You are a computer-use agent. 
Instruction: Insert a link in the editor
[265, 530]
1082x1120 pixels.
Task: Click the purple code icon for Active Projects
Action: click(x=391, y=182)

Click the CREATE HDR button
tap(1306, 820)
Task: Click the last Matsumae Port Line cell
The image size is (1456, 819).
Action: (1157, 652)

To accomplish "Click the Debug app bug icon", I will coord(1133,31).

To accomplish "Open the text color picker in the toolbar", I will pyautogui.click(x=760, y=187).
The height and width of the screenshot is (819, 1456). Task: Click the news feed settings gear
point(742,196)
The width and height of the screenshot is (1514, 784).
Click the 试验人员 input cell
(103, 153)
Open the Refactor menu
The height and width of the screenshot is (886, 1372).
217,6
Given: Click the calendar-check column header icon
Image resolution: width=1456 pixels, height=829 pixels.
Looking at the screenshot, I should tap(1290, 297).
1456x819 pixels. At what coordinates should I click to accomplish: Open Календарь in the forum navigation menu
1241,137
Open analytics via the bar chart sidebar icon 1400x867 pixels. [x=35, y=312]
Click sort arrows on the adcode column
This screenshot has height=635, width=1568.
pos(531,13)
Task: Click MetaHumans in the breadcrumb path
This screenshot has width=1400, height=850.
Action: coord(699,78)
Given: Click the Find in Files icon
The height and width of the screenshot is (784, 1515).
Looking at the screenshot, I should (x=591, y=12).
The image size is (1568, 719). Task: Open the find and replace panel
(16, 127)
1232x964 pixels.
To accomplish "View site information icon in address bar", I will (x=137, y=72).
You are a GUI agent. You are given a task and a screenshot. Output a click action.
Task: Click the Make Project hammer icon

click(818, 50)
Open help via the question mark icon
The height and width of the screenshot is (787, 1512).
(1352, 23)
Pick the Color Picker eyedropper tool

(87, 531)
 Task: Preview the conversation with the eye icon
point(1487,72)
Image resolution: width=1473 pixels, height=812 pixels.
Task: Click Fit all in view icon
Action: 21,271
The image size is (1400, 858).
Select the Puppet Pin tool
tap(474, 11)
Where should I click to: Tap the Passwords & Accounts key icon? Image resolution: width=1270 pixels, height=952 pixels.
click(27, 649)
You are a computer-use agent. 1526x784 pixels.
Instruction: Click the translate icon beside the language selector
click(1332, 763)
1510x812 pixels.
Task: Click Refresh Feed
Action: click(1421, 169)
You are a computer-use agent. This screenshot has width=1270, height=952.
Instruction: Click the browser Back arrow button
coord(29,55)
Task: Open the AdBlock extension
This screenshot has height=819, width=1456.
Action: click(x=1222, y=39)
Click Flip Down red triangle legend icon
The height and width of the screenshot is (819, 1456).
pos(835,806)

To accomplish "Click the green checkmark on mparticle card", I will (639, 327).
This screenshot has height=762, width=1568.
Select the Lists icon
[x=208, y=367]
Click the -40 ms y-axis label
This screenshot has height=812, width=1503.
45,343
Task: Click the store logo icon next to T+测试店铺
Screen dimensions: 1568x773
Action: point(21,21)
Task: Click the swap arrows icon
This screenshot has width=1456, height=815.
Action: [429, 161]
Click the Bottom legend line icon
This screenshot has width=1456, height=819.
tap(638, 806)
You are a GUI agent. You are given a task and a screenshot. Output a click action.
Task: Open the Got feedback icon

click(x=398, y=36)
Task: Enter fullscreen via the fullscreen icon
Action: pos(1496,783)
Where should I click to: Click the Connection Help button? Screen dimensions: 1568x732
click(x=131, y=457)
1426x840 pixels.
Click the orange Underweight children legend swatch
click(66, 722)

Exercise directions: Each line of the data that has the string "computer" should be returned.

Problem solution:
You are a computer-use agent. 
You are a computer-use agent. 1526x784 pixels.
You are a computer-use agent. This screenshot has width=1270, height=952.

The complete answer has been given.